His neighbour Ali Md. Sardar, a septuagenarian farmworker, decided to stay in his thatched two-room house, which also collapsed. “I was rescued on time,” said Mr. Sardar of Rajapur. The families have now shifted to a nearby school.

On Wednesday night, West Bengal Chief Minister Mamata Banerjee said South and North 24 Paraganas were two of south Bengal’s “ruined” districts. Till Thursday evening, half of the 72 victims are from one of the two 24 Paraganas and 18 were from South 24.

Rajapur is a giant village in the Canning 1 block, in the east of South 24, considered gateway to the Sunderbans archipelago. The cyclone flattened nearly every house in this riverine district, made of mud, bamboo, tin or asbestos.

Further south towards the Basanti block, adjacent to the tributary of the river Matla, the scene is more catastrophic. On either side of the highway, water from giant fish ponds merged with tributaries of River Matla, inundating the villages. One such village is Simultala in Basanti. Water entered all houses on the western edge of Simultala, called Naukaghat. Hundreds of houses were under knee-deep water on Wednesday night. However, the water receded fast.

“We survived but at what cost,” asked Farida Sekh, a single mother of a 10-year-old son. Ms. Sekh works as a domestic help in six households at Kolkata’s Park Circus. “But only two of the households paid my salary; the rest said they could not because of the lockdown. I was supposed to resume work next week, but my house collapsed and I have nothing left to repair it,” said Ms. Sekh, who like others built the house recently.
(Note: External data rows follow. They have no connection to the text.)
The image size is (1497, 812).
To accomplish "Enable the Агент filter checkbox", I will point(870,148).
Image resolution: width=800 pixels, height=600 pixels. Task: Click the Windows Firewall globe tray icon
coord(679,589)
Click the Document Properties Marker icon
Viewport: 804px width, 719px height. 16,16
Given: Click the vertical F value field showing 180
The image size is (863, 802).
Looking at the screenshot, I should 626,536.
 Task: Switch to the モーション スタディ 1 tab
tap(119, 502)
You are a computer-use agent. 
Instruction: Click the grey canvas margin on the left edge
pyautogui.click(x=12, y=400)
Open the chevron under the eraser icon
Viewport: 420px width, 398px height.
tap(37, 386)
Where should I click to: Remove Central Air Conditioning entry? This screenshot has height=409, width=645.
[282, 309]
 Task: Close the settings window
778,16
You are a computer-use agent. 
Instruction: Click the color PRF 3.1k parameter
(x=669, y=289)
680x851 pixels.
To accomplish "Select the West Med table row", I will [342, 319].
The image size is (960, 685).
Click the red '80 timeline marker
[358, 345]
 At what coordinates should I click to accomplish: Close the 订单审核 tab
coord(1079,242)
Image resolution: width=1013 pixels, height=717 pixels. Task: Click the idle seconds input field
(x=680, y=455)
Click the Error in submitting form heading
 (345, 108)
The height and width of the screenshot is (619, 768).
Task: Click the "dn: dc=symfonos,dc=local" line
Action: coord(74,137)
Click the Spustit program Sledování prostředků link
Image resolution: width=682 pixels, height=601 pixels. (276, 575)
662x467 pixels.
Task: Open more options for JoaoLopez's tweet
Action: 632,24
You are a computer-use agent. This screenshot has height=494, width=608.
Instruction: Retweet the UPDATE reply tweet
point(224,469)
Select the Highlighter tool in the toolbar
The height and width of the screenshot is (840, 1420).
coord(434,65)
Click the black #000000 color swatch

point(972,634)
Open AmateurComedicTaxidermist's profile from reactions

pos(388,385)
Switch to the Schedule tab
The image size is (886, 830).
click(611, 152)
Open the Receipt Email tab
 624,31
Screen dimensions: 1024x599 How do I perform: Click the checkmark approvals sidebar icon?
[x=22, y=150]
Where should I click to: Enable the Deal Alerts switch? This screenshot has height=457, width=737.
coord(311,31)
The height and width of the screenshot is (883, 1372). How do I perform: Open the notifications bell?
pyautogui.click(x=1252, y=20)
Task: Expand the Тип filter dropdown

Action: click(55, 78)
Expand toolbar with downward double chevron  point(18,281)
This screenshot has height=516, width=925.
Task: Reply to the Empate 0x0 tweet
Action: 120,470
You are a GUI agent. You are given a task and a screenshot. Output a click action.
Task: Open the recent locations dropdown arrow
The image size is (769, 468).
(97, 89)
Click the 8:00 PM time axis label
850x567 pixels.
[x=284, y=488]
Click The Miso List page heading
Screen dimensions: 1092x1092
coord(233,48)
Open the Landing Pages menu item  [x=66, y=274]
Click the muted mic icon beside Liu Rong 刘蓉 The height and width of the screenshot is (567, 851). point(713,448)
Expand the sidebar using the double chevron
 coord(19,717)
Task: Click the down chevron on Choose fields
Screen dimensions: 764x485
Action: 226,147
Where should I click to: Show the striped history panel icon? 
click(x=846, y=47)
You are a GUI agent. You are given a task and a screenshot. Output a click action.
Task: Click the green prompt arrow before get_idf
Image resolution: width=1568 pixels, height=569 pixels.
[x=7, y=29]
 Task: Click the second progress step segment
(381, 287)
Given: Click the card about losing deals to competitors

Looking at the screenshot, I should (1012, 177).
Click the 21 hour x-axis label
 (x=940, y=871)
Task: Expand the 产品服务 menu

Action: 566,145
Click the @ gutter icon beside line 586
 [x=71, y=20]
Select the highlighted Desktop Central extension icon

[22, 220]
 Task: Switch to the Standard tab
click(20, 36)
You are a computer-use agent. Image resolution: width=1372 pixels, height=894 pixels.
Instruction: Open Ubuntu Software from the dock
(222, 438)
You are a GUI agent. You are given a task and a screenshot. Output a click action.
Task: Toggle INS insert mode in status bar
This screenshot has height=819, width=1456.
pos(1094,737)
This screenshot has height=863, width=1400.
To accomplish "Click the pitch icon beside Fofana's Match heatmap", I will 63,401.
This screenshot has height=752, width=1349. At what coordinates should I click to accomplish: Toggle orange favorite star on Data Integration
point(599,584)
In Naukaghat, 500 families are mostly dependent on fishery. They dig ponds, maintain fish, buy from big pond owners and sell in retail markets.

“The cyclone inundated the banks of the ponds and damaged the riverine bunds. The fish moved to the bigger rivers like Matla or Bidyadhari, diving into the sea [the Bay of Bengal],” said Mannan Purakait, a successful road builder, who also invested in fishery. It was Mr. Purakait’s robust house, being constructed at Naukaghat, that sheltered hundreds of villagers on Wednesday night. Until Thursday night, no relief reached Simultala or Rajapur, about 100 km south of Kolkata.

Mr. Purakait said the real challenge would be to find work for the residents of Simultala as most of them go to Kolkata to work on construction sites or at households. “The jobs are disappearing after the novel coronavirus started spreading. Now, fish has disappeared. Very dark days ahead,” he said.